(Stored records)
>>>
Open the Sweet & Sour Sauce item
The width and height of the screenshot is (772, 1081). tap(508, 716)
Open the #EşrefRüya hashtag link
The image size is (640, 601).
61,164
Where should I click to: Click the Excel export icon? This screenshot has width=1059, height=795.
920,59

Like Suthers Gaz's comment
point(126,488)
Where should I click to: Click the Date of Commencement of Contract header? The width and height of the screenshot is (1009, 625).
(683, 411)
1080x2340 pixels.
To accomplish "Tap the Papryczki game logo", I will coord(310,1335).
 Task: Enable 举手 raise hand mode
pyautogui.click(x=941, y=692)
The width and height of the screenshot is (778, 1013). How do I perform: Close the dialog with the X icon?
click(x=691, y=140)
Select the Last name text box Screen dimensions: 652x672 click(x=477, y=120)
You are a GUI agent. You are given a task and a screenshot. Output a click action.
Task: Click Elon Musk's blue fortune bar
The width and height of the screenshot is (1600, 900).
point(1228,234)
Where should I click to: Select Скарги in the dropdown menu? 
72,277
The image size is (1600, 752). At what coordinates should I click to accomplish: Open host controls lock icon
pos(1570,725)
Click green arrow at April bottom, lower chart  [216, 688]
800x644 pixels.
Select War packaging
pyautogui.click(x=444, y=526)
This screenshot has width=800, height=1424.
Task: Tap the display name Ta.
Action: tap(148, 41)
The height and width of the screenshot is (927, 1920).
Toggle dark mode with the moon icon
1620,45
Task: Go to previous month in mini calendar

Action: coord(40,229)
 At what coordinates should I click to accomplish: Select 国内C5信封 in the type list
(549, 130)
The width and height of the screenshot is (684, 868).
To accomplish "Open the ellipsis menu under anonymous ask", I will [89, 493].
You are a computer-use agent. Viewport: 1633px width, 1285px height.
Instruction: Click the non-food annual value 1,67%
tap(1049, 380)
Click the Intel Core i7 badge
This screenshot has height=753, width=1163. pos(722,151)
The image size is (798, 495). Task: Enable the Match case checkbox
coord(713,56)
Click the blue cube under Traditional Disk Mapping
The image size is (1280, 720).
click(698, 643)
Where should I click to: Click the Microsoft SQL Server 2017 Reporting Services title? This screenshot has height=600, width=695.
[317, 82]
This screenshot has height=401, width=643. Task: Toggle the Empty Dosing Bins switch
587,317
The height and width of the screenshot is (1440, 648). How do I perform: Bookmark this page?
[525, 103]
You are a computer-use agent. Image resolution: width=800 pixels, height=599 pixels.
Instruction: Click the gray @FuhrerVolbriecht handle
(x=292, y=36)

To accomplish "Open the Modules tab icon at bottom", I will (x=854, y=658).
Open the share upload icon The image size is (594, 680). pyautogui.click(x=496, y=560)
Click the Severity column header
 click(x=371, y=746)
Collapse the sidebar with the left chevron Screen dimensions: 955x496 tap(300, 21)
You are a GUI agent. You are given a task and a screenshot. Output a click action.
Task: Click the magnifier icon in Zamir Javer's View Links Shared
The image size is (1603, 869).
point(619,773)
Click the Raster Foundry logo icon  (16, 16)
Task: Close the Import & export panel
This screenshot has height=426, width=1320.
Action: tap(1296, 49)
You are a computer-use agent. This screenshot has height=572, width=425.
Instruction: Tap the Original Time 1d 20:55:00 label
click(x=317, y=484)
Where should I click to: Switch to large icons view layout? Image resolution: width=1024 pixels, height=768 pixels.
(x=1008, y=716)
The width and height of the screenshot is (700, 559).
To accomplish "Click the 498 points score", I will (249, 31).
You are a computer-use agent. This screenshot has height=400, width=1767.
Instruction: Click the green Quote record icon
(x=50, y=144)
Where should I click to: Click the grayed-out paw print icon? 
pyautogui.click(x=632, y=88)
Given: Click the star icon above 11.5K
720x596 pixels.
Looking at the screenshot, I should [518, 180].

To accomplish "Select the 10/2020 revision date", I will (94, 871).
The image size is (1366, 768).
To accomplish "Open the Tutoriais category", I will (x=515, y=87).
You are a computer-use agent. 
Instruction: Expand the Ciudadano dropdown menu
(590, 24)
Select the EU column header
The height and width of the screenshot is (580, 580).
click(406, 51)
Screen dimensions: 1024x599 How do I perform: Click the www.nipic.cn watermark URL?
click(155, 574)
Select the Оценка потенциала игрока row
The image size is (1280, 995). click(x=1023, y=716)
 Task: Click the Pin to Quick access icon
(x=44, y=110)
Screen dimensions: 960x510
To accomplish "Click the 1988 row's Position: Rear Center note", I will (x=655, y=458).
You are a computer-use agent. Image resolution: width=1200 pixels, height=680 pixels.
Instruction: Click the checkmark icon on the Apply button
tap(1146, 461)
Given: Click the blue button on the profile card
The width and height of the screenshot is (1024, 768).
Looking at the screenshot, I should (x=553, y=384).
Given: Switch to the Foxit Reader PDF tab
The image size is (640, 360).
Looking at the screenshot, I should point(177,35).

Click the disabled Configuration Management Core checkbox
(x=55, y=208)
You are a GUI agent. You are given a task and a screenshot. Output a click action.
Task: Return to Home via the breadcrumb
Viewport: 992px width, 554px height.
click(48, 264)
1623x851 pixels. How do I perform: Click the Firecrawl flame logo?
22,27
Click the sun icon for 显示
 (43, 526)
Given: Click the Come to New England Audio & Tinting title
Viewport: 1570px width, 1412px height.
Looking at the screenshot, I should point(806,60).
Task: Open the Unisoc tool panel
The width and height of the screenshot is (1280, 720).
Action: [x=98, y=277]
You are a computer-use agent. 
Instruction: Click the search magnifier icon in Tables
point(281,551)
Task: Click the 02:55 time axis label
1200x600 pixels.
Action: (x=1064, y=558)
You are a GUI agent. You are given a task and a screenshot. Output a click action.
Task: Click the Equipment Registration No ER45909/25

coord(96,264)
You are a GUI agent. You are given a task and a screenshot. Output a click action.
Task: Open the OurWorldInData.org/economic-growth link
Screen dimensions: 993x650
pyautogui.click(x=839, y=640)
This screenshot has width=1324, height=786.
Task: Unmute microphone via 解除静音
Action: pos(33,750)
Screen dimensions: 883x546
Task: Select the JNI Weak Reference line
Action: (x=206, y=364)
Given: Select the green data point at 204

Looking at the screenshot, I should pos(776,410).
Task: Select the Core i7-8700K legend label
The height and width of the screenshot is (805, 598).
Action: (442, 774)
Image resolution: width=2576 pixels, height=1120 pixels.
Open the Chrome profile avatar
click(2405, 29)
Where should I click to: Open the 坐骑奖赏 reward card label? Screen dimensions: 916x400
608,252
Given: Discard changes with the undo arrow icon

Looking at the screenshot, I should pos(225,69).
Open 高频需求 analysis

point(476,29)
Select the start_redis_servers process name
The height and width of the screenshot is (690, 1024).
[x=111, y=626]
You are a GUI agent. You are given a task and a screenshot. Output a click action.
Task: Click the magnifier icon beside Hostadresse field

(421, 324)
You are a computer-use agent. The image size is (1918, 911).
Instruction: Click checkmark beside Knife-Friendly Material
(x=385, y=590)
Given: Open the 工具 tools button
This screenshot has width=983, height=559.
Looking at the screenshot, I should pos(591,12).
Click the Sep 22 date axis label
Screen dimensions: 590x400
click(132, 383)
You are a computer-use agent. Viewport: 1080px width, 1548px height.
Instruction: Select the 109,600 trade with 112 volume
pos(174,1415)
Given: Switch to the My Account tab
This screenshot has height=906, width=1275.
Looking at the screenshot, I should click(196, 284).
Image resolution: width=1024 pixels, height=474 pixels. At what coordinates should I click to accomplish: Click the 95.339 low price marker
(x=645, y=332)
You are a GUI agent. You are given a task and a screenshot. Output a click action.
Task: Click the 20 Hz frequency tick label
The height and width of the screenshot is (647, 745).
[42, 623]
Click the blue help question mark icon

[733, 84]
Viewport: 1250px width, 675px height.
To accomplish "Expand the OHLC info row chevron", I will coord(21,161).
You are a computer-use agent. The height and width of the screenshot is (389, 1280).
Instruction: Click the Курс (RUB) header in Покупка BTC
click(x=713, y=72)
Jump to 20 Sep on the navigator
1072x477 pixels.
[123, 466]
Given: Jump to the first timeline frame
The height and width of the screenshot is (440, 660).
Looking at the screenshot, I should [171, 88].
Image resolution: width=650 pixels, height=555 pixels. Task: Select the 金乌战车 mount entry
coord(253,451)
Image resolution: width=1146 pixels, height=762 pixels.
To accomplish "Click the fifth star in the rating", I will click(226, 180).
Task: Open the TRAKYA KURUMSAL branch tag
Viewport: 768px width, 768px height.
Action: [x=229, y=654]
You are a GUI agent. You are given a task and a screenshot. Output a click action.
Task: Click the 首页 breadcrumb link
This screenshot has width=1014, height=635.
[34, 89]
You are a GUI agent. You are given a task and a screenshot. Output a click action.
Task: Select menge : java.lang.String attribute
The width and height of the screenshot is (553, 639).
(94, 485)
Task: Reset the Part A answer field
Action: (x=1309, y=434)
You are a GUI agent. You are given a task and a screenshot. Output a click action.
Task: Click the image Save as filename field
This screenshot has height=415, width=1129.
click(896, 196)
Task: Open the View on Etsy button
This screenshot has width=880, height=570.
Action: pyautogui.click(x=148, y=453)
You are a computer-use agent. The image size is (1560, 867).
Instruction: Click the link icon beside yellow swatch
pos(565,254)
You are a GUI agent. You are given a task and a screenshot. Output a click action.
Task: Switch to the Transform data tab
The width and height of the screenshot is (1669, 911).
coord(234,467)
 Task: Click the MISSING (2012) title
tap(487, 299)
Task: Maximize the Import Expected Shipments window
<<<
Quote the records above exactly, from the first line through the line containing "800x644 pixels.", and nothing more.

Open the Sweet & Sour Sauce item
The width and height of the screenshot is (772, 1081). tap(508, 716)
Open the #EşrefRüya hashtag link
The image size is (640, 601).
61,164
Where should I click to: Click the Excel export icon? This screenshot has width=1059, height=795.
920,59

Like Suthers Gaz's comment
point(126,488)
Where should I click to: Click the Date of Commencement of Contract header? The width and height of the screenshot is (1009, 625).
(683, 411)
1080x2340 pixels.
To accomplish "Tap the Papryczki game logo", I will coord(310,1335).
 Task: Enable 举手 raise hand mode
pyautogui.click(x=941, y=692)
The width and height of the screenshot is (778, 1013). How do I perform: Close the dialog with the X icon?
click(x=691, y=140)
Select the Last name text box Screen dimensions: 652x672 click(x=477, y=120)
You are a GUI agent. You are given a task and a screenshot. Output a click action.
Task: Click Elon Musk's blue fortune bar
The width and height of the screenshot is (1600, 900).
point(1228,234)
Where should I click to: Select Скарги in the dropdown menu? 
72,277
The image size is (1600, 752). At what coordinates should I click to accomplish: Open host controls lock icon
pos(1570,725)
Click green arrow at April bottom, lower chart  [216, 688]
800x644 pixels.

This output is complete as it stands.